Unfortunately,all previous tools don’t provide web-applications scope reports and item-level reports. It means that you can’t iterate through all site collections and find the List items or specific pages where user has no access. To get such information use “Xavor SharePoint Admit Tool” that provides reports across web application (but no functionality to save them)

image(red – user has no permissions)

Dead Users

When you install and configure the new farm you probably create several test users and groups that should be deleted in the end. Sometimes administrators create such users and then forget to delete them. So,“dead” accounts is a quite common scenario. When you start a new migration you don’t want such users/groups in your new farm and you need to find all of them and delete.
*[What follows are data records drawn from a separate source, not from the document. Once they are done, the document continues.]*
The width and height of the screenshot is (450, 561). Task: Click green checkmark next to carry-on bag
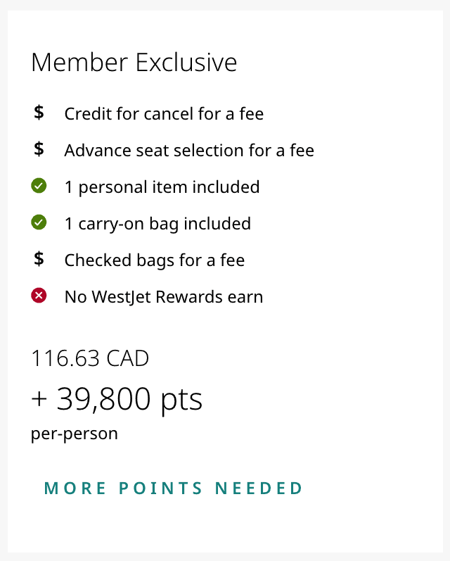(39, 223)
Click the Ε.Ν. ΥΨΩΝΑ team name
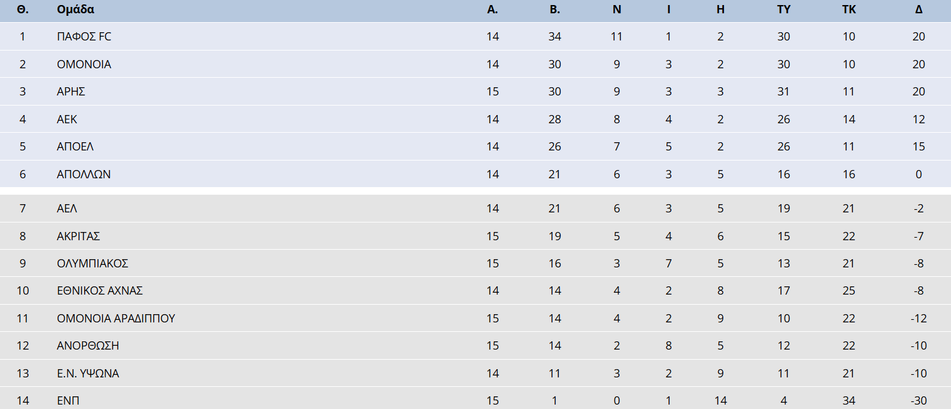951x409 pixels. [88, 374]
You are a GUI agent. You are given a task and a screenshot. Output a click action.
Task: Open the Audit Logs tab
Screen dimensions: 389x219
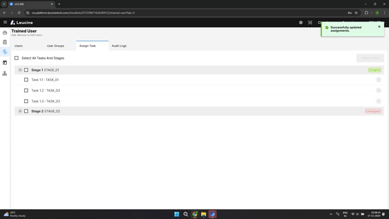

I don’t know any free tools that provide such functionality. And there are only a couple of the commercial tools that allow to do this: DeliverPoint and ControlPoint

Creating the report

The logical outcome of the Security Analysis is the Word document that highlights the security issues, but unfortunately this is not always feasible. Consider the medium farm with 5000 users 300 groups and 400 sites with 30% of broken inheritance. You can physically create the word document but how are you going to analyse the 200 pages document?!

The real Analysis is usually a “multithreaded” task, when you check users’ rights, discuss the grouping with DC admins, fix the broken permissions and etc.
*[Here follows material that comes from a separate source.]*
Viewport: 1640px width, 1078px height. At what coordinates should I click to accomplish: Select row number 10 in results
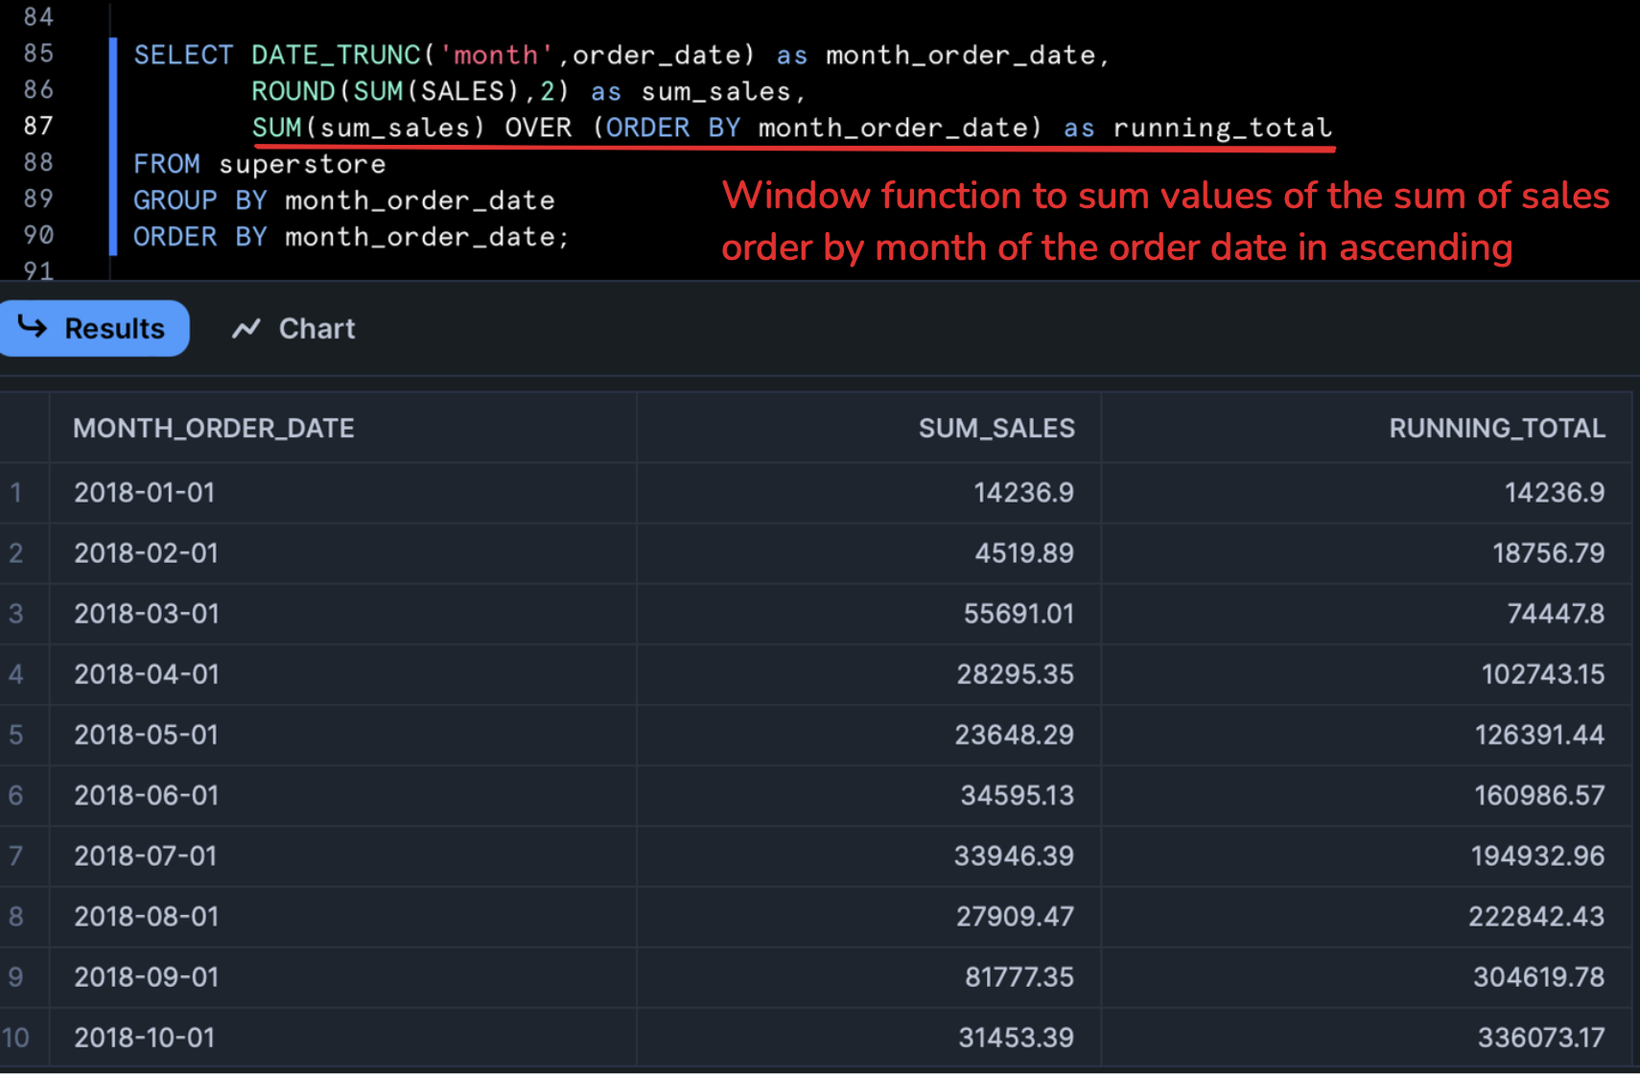coord(16,1038)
Depending on the content size documenting the following quantative information is recommended:

  • Farm Administrators
  • Number of users
  • Number of groups across web application and per site collection
  • Broken inheritance report per site collections and items (depends how much broken items you have)
  • Users/AD per Groups (definitely for AD, but depends on number of users)
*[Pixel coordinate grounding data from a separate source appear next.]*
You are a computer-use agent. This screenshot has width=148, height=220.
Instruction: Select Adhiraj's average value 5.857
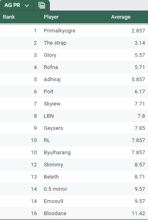click(138, 80)
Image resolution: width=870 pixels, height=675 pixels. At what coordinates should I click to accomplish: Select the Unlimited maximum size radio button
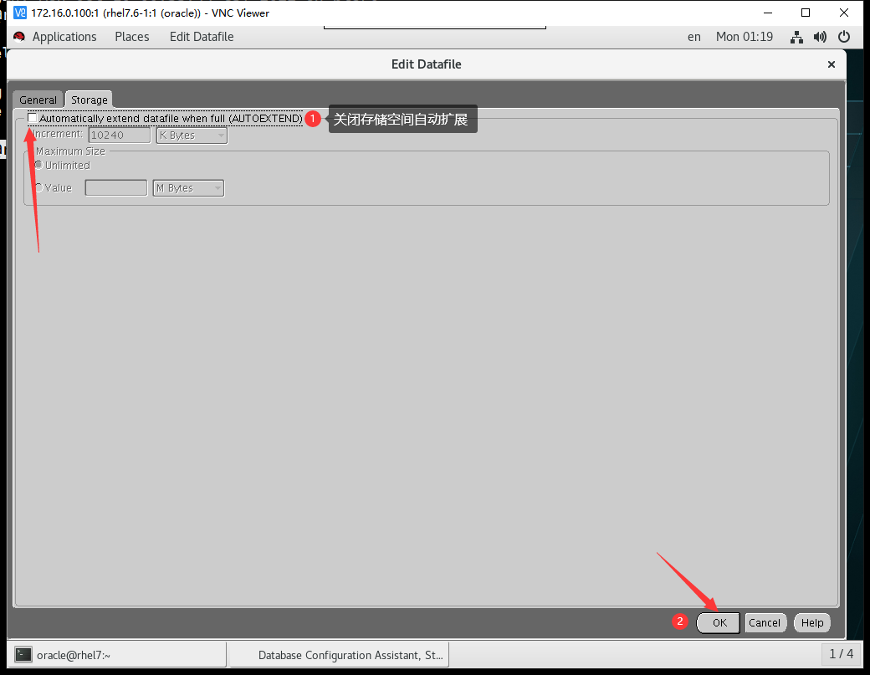[x=38, y=165]
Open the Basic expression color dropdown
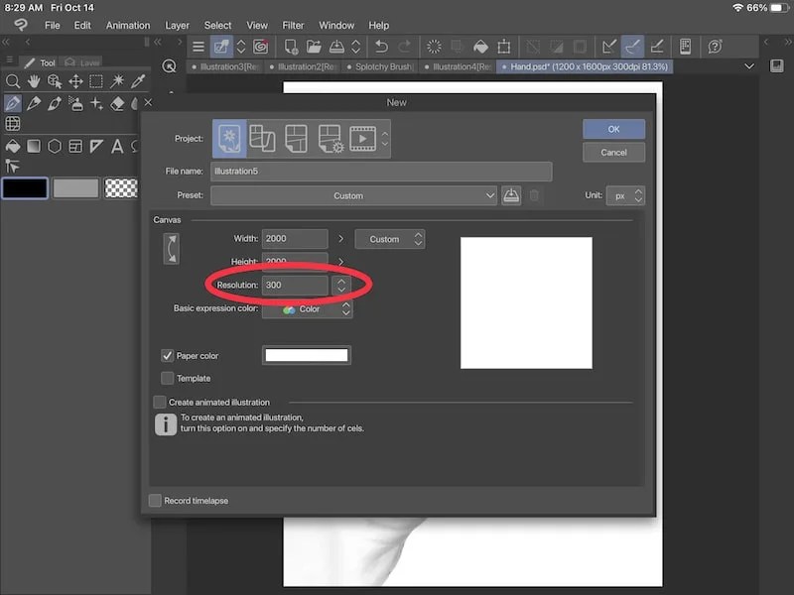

Unfortunately, it’s hard to define the template for this step, because security analysis is very individual for the farm, and usually you end up with several files – documents describing quantative info, excel spreadsheets with users, groups and permissions, html files describing the broken permission inheritance.

Resume

Security analysis might be a daunting task depending on the level of your permissions customization and user’s assignment to groups. The recommendation is to perform the draft analysis on backup instance where you can experiment with different tools and find all security breaches, and after that fix issues on production.

7 Comments »

  1. Andy Said,

    November 3, 2009@ 10:45 pm      Reply

    Great tips on doing a SharePoint farm migration. The imminent arrival is exciting but there are logistical issues when upgrading, you addressed some of these here. Have you thought about joining the SharePoint conversation on Facebook? Check it out at http://www.facebook.com/office

    Keep up the great posts!

    Cheers,
    Andy
    MSFT Office Outreach Team

  2. laflour Said,

    November 3, 2009@ 11:07 pm      Reply

    I will join. But wonder to hear the logical issues I missed

  3. Andy Said,

    November 9, 2009@ 10:14 pm      Reply

    I didn”t express myself as well as I could have, I didn”t mean to imply that you missed anything. Sorry about that! Thanks again for the great (and thorough) post and for joining on Facebook.

    Best,
    Andy
    MSFT Office Outreach

  4. Mark Said,

    December 1, 2009@ 3:23 am      Reply

    I”d like to ask what are the advantages of sharepoint 2010 over sharepoint 2007 and sharepoint 2003?Thanks

  5. laflour Said,

    December 1, 2009@ 6:38 am      Reply

    The changes are quite significant. You can find some info about SP2010 and SP2007 on my site wwww.sharepoint-sandbox.com

  6. Saif Khan Said,

    February 17, 2010@ 8:55 am      Reply

    Dear Michael,

    Thank you for pointing out the issue of not being able to save in Xavor SharePoint Admin Tool. We have recently added an Export to Excel feature in the tool in order to help users save those reports. You can now save reports as well.

    Thanks.

  7. Sandro Said,

    July 5, 2010@ 2:15 pm      Reply

    Hi Michael,

    thank you for your guidance! However, the link to part 3 is not there, have you not published it yet?